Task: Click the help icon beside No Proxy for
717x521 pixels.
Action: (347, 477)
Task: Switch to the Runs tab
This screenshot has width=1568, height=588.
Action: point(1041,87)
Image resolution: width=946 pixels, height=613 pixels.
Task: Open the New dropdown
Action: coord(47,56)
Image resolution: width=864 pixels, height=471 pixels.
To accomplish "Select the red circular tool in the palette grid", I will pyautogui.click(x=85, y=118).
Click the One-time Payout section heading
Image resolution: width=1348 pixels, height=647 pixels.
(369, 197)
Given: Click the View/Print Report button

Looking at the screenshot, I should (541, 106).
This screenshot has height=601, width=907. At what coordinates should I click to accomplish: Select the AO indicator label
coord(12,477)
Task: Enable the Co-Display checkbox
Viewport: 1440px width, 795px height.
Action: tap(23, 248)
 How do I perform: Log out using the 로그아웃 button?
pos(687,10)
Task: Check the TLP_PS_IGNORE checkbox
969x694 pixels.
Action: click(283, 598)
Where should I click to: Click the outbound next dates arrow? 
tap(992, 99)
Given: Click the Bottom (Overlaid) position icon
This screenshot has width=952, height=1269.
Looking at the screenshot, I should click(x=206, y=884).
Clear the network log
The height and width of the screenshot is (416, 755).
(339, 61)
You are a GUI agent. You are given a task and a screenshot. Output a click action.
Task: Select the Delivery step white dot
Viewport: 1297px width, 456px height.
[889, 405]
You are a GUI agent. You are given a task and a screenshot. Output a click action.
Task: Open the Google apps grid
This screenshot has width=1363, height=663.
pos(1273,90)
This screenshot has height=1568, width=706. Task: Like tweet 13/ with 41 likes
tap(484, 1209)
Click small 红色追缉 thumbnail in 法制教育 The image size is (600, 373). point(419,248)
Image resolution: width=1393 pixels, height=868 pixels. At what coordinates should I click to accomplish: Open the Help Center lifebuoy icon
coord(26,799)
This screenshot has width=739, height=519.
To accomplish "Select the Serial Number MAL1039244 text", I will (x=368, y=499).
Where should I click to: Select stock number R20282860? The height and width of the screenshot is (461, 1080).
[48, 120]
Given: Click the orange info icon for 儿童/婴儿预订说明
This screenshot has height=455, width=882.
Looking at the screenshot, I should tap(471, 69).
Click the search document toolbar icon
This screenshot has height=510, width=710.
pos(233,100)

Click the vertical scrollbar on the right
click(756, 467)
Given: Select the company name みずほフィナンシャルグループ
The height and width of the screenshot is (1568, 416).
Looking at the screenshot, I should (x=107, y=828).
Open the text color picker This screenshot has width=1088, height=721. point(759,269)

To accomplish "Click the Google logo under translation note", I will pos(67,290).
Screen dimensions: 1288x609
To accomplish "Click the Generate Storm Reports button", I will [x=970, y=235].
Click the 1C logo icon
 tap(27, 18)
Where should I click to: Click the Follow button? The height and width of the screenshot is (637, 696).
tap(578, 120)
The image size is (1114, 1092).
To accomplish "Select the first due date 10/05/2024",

The task: Within the material above, the line with "969x694 pixels." opens the range and the line with "Given: Select the company name みずほフィナンシャルグループ" closes it; reproduce that range word for word.

Your response:
969x694 pixels.
Action: click(283, 598)
Where should I click to: Click the outbound next dates arrow? 
tap(992, 99)
Given: Click the Bottom (Overlaid) position icon
This screenshot has width=952, height=1269.
Looking at the screenshot, I should click(x=206, y=884).
Clear the network log
The height and width of the screenshot is (416, 755).
(339, 61)
You are a GUI agent. You are given a task and a screenshot. Output a click action.
Task: Select the Delivery step white dot
Viewport: 1297px width, 456px height.
[889, 405]
You are a GUI agent. You are given a task and a screenshot. Output a click action.
Task: Open the Google apps grid
This screenshot has width=1363, height=663.
pos(1273,90)
This screenshot has height=1568, width=706. Task: Like tweet 13/ with 41 likes
tap(484, 1209)
Click small 红色追缉 thumbnail in 法制教育 The image size is (600, 373). point(419,248)
Image resolution: width=1393 pixels, height=868 pixels. At what coordinates should I click to accomplish: Open the Help Center lifebuoy icon
coord(26,799)
This screenshot has width=739, height=519.
To accomplish "Select the Serial Number MAL1039244 text", I will (x=368, y=499).
Where should I click to: Select stock number R20282860? The height and width of the screenshot is (461, 1080).
[48, 120]
Given: Click the orange info icon for 儿童/婴儿预订说明
This screenshot has height=455, width=882.
Looking at the screenshot, I should tap(471, 69).
Click the search document toolbar icon
This screenshot has height=510, width=710.
pos(233,100)

Click the vertical scrollbar on the right
click(756, 467)
Given: Select the company name みずほフィナンシャルグループ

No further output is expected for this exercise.